[START OF STORED DATA]

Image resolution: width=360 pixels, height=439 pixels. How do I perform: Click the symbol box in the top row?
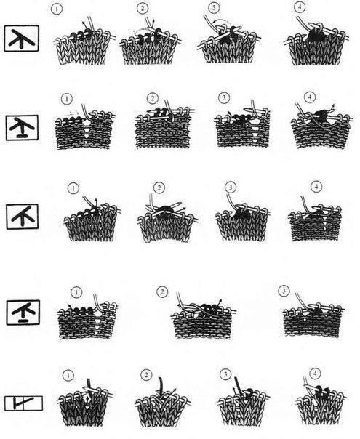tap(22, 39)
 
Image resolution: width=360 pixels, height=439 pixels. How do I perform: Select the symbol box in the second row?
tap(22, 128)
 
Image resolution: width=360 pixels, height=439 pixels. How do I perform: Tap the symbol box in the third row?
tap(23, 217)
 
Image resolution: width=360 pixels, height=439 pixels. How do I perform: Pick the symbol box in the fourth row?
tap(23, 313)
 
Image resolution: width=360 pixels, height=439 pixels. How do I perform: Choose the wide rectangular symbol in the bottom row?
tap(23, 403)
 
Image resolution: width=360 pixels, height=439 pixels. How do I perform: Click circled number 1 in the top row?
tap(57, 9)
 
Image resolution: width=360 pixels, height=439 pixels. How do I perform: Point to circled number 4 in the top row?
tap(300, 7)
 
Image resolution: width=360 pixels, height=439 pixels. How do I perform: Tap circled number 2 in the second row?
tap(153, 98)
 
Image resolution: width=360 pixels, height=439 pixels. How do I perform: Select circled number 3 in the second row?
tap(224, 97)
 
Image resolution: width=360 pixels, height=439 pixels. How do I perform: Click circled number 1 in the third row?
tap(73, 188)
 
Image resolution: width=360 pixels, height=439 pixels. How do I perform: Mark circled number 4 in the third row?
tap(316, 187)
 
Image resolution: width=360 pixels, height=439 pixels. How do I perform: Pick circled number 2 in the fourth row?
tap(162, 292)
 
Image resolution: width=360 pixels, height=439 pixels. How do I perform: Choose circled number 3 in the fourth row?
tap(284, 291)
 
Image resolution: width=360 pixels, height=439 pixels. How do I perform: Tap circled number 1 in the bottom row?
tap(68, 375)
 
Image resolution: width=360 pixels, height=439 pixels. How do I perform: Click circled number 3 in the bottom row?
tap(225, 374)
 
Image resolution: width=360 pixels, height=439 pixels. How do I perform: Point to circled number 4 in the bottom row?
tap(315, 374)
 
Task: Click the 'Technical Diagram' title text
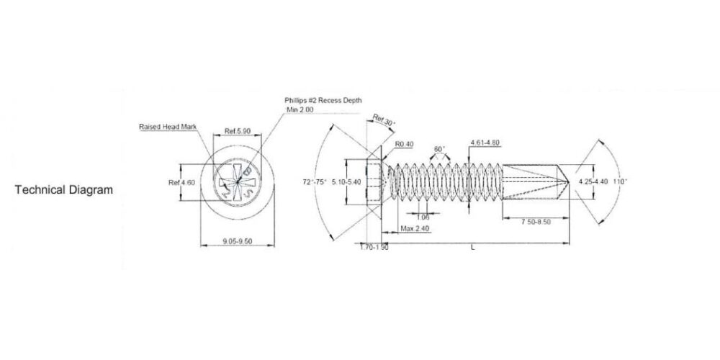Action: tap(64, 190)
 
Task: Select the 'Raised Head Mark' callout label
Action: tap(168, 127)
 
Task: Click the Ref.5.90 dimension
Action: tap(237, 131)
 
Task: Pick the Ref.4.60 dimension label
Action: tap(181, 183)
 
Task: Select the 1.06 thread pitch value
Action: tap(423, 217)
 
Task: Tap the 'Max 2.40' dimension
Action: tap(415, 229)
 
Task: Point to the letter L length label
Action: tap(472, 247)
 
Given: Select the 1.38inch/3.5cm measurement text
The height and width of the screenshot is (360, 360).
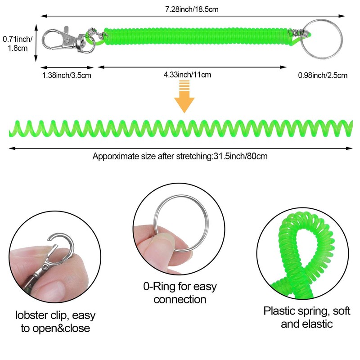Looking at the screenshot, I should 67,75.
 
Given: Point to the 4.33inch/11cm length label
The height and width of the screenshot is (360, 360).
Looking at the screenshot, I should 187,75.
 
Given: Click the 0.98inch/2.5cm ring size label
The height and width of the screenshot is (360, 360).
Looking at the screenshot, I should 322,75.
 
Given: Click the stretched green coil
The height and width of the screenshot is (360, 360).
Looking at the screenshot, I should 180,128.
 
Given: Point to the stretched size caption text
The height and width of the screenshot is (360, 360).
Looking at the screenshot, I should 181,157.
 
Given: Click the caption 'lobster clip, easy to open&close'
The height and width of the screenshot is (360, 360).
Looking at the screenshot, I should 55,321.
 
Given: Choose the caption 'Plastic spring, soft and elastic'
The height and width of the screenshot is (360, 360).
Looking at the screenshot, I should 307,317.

[END OF STORED DATA]

- **THE TASK**
Reproduce all of the lines above word for word, omitting the pictures.

- **OUTPUT**
Image resolution: width=360 pixels, height=439 pixels. How do I perform: Click the symbol box in the top row?
tap(22, 39)
 
Image resolution: width=360 pixels, height=439 pixels. How do I perform: Select the symbol box in the second row?
tap(22, 128)
 
Image resolution: width=360 pixels, height=439 pixels. How do I perform: Tap the symbol box in the third row?
tap(23, 217)
 
Image resolution: width=360 pixels, height=439 pixels. How do I perform: Pick the symbol box in the fourth row?
tap(23, 313)
 
Image resolution: width=360 pixels, height=439 pixels. How do I perform: Choose the wide rectangular symbol in the bottom row?
tap(23, 403)
 
Image resolution: width=360 pixels, height=439 pixels. How do I perform: Click circled number 1 in the top row?
tap(57, 9)
 
Image resolution: width=360 pixels, height=439 pixels. How do I perform: Point to circled number 4 in the top row?
tap(300, 7)
 
Image resolution: width=360 pixels, height=439 pixels. How do I perform: Tap circled number 2 in the second row?
tap(153, 98)
 
Image resolution: width=360 pixels, height=439 pixels. How do I perform: Select circled number 3 in the second row?
tap(224, 97)
 
Image resolution: width=360 pixels, height=439 pixels. How do I perform: Click circled number 1 in the third row?
tap(73, 188)
 
Image resolution: width=360 pixels, height=439 pixels. How do I perform: Mark circled number 4 in the third row?
tap(316, 187)
 
Image resolution: width=360 pixels, height=439 pixels. How do I perform: Pick circled number 2 in the fourth row?
tap(162, 292)
 
Image resolution: width=360 pixels, height=439 pixels. How do I perform: Choose circled number 3 in the fourth row?
tap(284, 291)
 
Image resolution: width=360 pixels, height=439 pixels. How do I perform: Tap circled number 1 in the bottom row?
tap(68, 375)
 
Image resolution: width=360 pixels, height=439 pixels. How do I perform: Click circled number 3 in the bottom row?
tap(225, 374)
 
Image resolution: width=360 pixels, height=439 pixels. How do I perform: Point to circled number 4 in the bottom row?
tap(315, 374)
 
Task: Click the 'Technical Diagram' title text
Action: tap(64, 190)
 
Task: Select the 'Raised Head Mark' callout label
Action: tap(168, 127)
 
Task: Click the Ref.5.90 dimension
Action: tap(237, 131)
 
Task: Pick the Ref.4.60 dimension label
Action: tap(181, 183)
 
Task: Select the 1.06 thread pitch value
Action: tap(423, 217)
 
Task: Tap the 'Max 2.40' dimension
Action: tap(415, 229)
 
Task: Point to the letter L length label
Action: tap(472, 247)
 
Given: Select the 1.38inch/3.5cm measurement text
The height and width of the screenshot is (360, 360).
Looking at the screenshot, I should 67,75.
 
Given: Point to the 4.33inch/11cm length label
The height and width of the screenshot is (360, 360).
Looking at the screenshot, I should 187,75.
 
Given: Click the 0.98inch/2.5cm ring size label
The height and width of the screenshot is (360, 360).
Looking at the screenshot, I should 322,75.
 
Given: Click the stretched green coil
The height and width of the screenshot is (360, 360).
Looking at the screenshot, I should 180,128.
 
Given: Point to the stretched size caption text
The height and width of the screenshot is (360, 360).
Looking at the screenshot, I should 181,157.
 
Given: Click the caption 'lobster clip, easy to open&close'
The height and width of the screenshot is (360, 360).
Looking at the screenshot, I should 55,321.
 
Given: Choose the caption 'Plastic spring, soft and elastic'
The height and width of the screenshot is (360, 360).
Looking at the screenshot, I should 307,317.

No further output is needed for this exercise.